Chiral preference during the process of peptide chain extension. (A) Chiral oxazolone-directed diastereoselective tripeptide formation occurs due to preferential L-Alanine reaction. (B) MS/MS spectra of generated tripeptide or isomers when 5b was mixed with D-Ala (Left) and L-Ala (Right). The spectrum from the reference tripeptide, H-Gly-Val-Ala-OH is displayed in the Middle panel for comparison. Note that its diastereomer, H-Gly-Val-D-Ala-OH presents an identical MS² spectrum (SI Appendix, Fig. S10). (C) Reaction between 5b and racemic alanine with D-Ala labeled by deuterium, with the results of MS/MS spectra of the ions at m/z 246 derived from L-isomer (Left) and m/z 249 derived from D-isomer (Right). (D) Reaction between 5b and racemic alanine with L-Ala labeled by deuterium, with the results of MS/MS spectra of the ions at m/z 246 derived from D-isomer (Left) and m/z 249 derived from L-isomer (Right).

Fig. 4.

Wet-dry cycling to synthesize Gly₂. (A) Illustration showing the bulk cycling process, including a hot phase and a cool phase.
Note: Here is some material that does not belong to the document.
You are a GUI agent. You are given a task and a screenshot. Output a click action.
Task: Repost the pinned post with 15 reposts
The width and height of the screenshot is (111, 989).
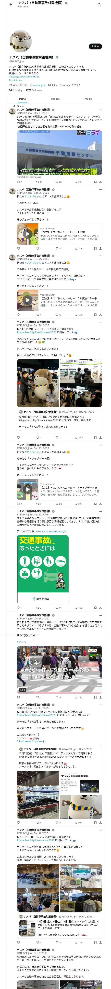[x=39, y=182]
Glycine solution (15 μL, 10 mM) was used as starting material. After one cycle, the residue from the aqueous amino acid mixture was redissolved in 0.1% acetic acid aqueous solution for nESI-MS/MS analysis. (B) MS/MS spectra of Gly₂ and its isomer at m/z 133 generated by wet–dry cycles with the hot phase at RT for 24 h (Left), 40 °C for 2 h (Middle), and 75 °C for 2 h (Right). The diagnostic fragments from the Gly₂ and its oxazolidinone isomer (1) are annotated in blue and red, respectively. Peaks annotated in purple are shared fragments.